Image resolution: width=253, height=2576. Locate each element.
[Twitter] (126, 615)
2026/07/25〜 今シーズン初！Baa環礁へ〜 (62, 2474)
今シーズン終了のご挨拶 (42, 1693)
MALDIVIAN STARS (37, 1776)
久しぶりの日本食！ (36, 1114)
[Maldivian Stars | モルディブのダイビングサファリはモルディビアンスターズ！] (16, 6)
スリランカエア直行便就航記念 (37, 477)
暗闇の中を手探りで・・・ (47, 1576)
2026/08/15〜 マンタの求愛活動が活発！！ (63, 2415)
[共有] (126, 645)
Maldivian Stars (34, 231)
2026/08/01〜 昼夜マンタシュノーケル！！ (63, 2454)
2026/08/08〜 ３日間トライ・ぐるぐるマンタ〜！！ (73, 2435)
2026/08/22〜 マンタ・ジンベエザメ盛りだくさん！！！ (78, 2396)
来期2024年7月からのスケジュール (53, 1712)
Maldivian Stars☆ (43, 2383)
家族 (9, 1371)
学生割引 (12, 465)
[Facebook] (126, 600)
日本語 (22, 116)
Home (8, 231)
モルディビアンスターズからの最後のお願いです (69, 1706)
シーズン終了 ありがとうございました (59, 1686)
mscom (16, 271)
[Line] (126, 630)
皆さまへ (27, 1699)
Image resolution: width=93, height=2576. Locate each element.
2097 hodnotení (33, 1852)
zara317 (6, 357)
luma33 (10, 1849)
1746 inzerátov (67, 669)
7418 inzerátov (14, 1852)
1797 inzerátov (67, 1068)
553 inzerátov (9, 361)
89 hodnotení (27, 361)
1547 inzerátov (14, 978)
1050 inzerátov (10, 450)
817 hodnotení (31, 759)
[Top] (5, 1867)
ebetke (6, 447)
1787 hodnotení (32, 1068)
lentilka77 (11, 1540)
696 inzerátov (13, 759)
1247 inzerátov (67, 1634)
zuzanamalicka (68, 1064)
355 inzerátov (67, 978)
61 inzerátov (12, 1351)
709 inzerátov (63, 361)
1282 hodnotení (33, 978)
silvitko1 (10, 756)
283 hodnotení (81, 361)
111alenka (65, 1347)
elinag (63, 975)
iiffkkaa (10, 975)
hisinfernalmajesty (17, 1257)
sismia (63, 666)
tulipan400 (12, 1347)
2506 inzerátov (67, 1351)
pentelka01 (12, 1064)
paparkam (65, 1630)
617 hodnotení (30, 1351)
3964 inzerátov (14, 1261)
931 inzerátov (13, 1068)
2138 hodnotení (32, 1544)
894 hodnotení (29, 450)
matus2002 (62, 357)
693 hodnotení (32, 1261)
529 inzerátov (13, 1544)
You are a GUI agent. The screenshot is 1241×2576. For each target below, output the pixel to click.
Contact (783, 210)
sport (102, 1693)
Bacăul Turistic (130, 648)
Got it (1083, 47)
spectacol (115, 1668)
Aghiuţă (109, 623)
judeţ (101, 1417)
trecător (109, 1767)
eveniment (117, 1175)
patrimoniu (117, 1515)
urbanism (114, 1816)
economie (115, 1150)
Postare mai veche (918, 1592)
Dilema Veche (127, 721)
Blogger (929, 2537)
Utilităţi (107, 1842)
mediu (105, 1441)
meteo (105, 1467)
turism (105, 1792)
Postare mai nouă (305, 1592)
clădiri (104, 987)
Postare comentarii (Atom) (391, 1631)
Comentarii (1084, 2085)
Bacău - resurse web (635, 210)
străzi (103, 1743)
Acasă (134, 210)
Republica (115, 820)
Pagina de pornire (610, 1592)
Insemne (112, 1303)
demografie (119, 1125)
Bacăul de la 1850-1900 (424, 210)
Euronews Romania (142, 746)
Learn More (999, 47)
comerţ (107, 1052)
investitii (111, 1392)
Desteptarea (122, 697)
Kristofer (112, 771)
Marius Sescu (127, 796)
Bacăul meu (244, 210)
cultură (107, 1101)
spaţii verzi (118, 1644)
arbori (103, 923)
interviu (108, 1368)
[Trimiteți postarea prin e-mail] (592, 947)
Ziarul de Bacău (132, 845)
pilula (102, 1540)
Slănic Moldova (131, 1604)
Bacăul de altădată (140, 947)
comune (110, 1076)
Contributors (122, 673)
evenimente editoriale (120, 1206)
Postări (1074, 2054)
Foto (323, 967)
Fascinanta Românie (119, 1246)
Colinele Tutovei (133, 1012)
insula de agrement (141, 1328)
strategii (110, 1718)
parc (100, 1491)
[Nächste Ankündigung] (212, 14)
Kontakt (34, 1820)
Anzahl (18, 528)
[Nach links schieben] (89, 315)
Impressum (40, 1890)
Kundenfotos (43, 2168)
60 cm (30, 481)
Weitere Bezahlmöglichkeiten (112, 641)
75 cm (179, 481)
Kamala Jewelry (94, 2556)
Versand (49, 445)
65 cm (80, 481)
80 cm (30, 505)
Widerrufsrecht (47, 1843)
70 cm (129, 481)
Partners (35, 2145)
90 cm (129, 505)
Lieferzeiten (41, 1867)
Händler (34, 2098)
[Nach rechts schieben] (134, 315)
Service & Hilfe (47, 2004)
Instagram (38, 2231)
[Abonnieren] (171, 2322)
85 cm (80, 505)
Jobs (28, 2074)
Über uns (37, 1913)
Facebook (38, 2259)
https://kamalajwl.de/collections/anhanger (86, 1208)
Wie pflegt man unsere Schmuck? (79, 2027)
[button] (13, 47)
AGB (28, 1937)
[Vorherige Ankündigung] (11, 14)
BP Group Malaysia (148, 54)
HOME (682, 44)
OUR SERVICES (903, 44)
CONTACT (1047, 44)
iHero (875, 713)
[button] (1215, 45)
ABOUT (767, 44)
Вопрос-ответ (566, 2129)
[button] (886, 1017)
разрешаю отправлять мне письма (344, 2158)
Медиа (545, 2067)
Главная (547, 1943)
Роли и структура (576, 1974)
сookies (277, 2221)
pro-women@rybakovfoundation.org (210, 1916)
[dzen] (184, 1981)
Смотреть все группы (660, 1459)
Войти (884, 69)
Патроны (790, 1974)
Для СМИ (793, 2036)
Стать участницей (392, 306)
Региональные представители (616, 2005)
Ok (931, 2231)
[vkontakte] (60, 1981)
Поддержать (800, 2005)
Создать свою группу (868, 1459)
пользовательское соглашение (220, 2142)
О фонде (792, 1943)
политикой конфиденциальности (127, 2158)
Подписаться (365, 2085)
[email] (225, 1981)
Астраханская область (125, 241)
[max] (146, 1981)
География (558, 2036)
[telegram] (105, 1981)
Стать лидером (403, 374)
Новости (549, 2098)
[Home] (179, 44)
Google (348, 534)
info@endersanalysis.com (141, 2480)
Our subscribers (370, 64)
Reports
------------------------------------------------------------
> **Work instruction**: Through the line that holds "3964 inzerátov (14, 1261)", repeat the material above exactly, starting at its first line.

> **Response below**:
Image resolution: width=253, height=2576. Locate each element.
[Twitter] (126, 615)
2026/07/25〜 今シーズン初！Baa環礁へ〜 (62, 2474)
今シーズン終了のご挨拶 (42, 1693)
MALDIVIAN STARS (37, 1776)
久しぶりの日本食！ (36, 1114)
[Maldivian Stars | モルディブのダイビングサファリはモルディビアンスターズ！] (16, 6)
スリランカエア直行便就航記念 (37, 477)
暗闇の中を手探りで・・・ (47, 1576)
2026/08/15〜 マンタの求愛活動が活発！！ (63, 2415)
[共有] (126, 645)
Maldivian Stars (34, 231)
2026/08/01〜 昼夜マンタシュノーケル！！ (63, 2454)
2026/08/08〜 ３日間トライ・ぐるぐるマンタ〜！！ (73, 2435)
2026/08/22〜 マンタ・ジンベエザメ盛りだくさん！！！ (78, 2396)
来期2024年7月からのスケジュール (53, 1712)
Maldivian Stars☆ (43, 2383)
家族 (9, 1371)
学生割引 (12, 465)
[Facebook] (126, 600)
日本語 (22, 116)
Home (8, 231)
モルディビアンスターズからの最後のお願いです (69, 1706)
シーズン終了 ありがとうございました (59, 1686)
mscom (16, 271)
[Line] (126, 630)
皆さまへ (27, 1699)
Image resolution: width=93, height=2576. Locate each element.
2097 hodnotení (33, 1852)
zara317 (6, 357)
luma33 (10, 1849)
1746 inzerátov (67, 669)
7418 inzerátov (14, 1852)
1797 inzerátov (67, 1068)
553 inzerátov (9, 361)
89 hodnotení (27, 361)
1547 inzerátov (14, 978)
1050 inzerátov (10, 450)
817 hodnotení (31, 759)
[Top] (5, 1867)
ebetke (6, 447)
1787 hodnotení (32, 1068)
lentilka77 (11, 1540)
696 inzerátov (13, 759)
1247 inzerátov (67, 1634)
zuzanamalicka (68, 1064)
355 inzerátov (67, 978)
61 inzerátov (12, 1351)
709 inzerátov (63, 361)
1282 hodnotení (33, 978)
silvitko1 (10, 756)
283 hodnotení (81, 361)
111alenka (65, 1347)
elinag (63, 975)
iiffkkaa (10, 975)
hisinfernalmajesty (17, 1257)
sismia (63, 666)
tulipan400 (12, 1347)
2506 inzerátov (67, 1351)
pentelka01 (12, 1064)
paparkam (65, 1630)
617 hodnotení (30, 1351)
3964 inzerátov (14, 1261)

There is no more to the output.